Quadruple dot product without haddps

Neo · December 31, 2007, 07:26:25 AM

Hi! It's been years since I've been on the MASM Forum, but I figured there's no time like the present to get back at it. I also posted this question on ASMCommunity.net a couple of hours ago.

Lately, I've been hard at work on my editor project, PwnIDE alpha, and the video tutorial to go with it. The tutorial walks through making a very CPU-intensive screen saver, which I'm almost done making, but I ran into a problem... my HP laptop died. I managed to salvage the files from it using a USB harddrive enclosure, but my old laptop doesn't have SSE3, and that means that I can't do fast and simple things like:

Code Select


mulps   xmm0,xmm4   ;xmm0 = P0x*Q0x,P0y*Q0y,P0z*Q0z,P0a*Q0a
mulps   xmm1,xmm5   ;xmm1 = P1x*Q1x,P1y*Q1y,P1z*Q1z,P1a*Q1a
mulps   xmm2,xmm6   ;xmm2 = P2x*Q2x,P2y*Q2y,P2z*Q2z,P2a*Q2a
mulps   xmm3,xmm7   ;xmm3 = P3x*Q3x,P3y*Q3y,P3z*Q3z,P3a*Q3a
haddps  xmm0,xmm1   ;xmm0 = P0.Q0,P1.Q1,P2.Q2,P3.Q3
haddps  xmm2,xmm3   ;
haddps  xmm0,xmm2   ;

There's always the brute force way of swizzling the data (equivalent to matrix transpose) after the multiplications, then doing 3 addps's, but that's definitely not the most efficient. Any advice on good ways to approach this type of problem?

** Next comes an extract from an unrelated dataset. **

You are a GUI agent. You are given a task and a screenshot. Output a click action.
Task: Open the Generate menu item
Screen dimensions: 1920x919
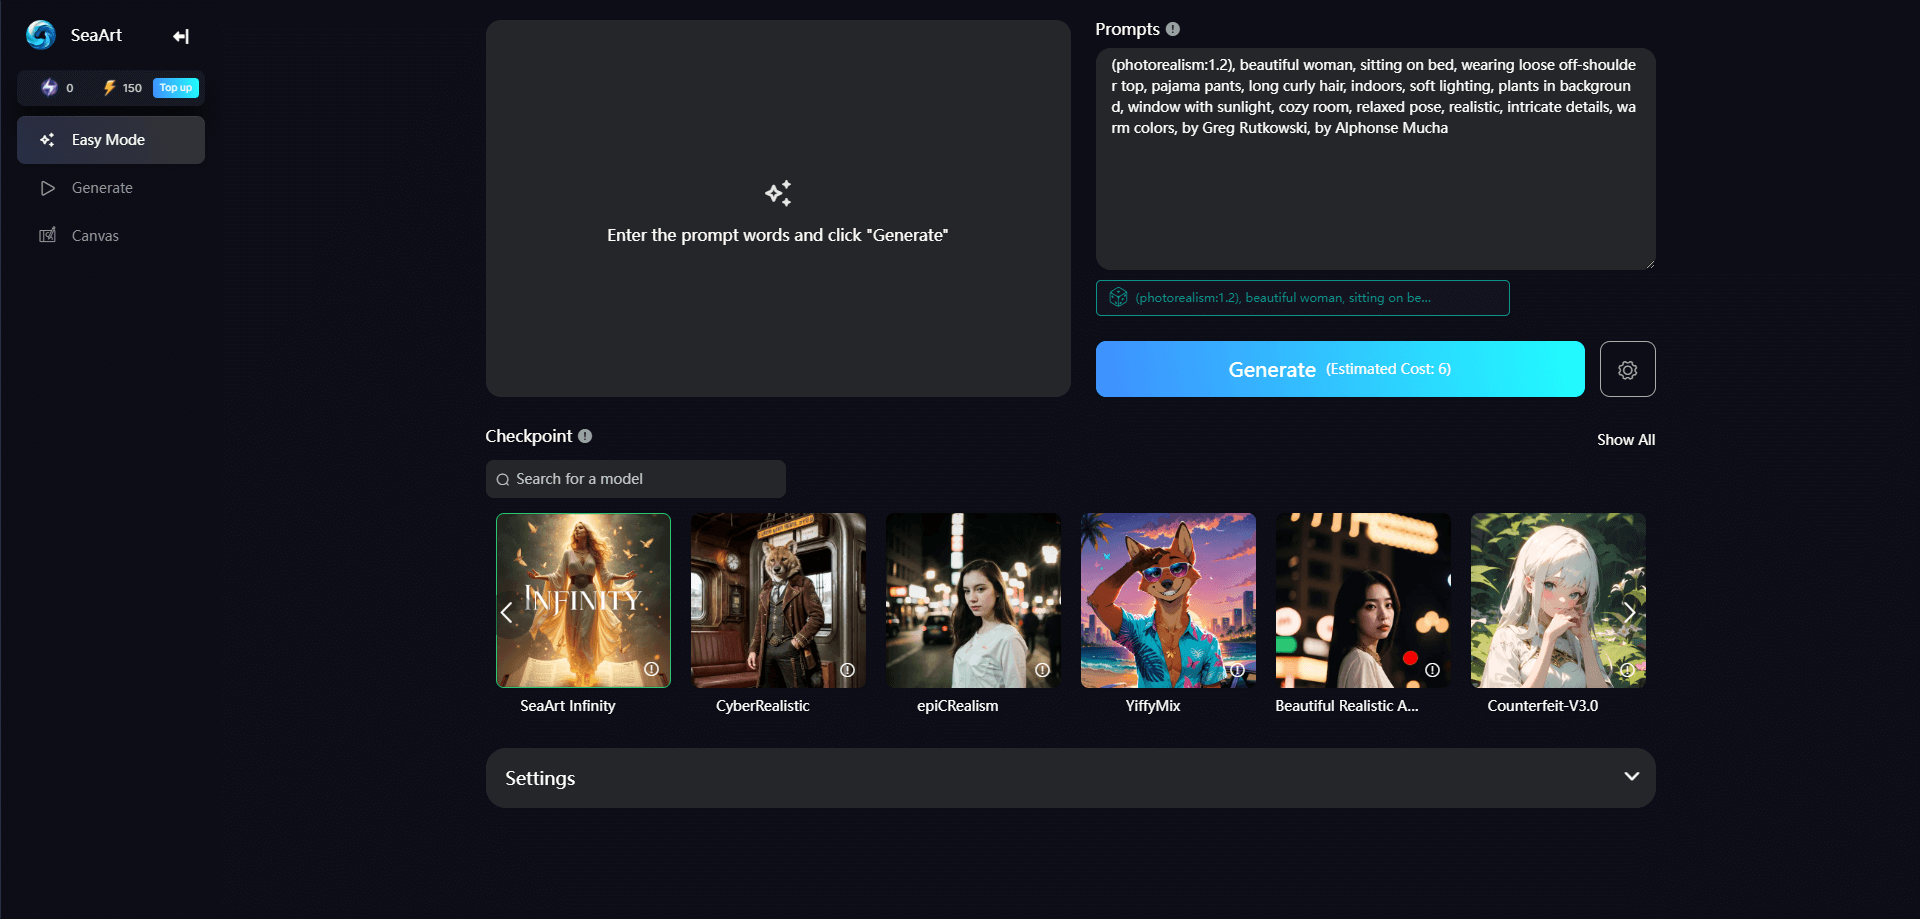point(102,188)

Not all cases need all 4 values; some only need the first three products to have meaningful values. I think I've figured out a sufficiently fast way for the cases where I've got just a single dot product to do. I'll keep the SSE3 versions of the functions in and do a CPUID check to see if the CPU can run them, else it'll run the slower versions.

Here's a screenshot I took before my laptop died, in case people are curious:

asmfan · December 31, 2007, 09:43:40 AM

Interesting project. Is it opensource or some kind of it? Or it is commercial?
Talking about sse3 with its horisontal operations - i think sse(2) with pshuf* & shufp* can emulate everything if needed. But think first on changing algos maybe. Horisontal vs. vertical operations... Depends on data store mechanism (AOS vs. SOA).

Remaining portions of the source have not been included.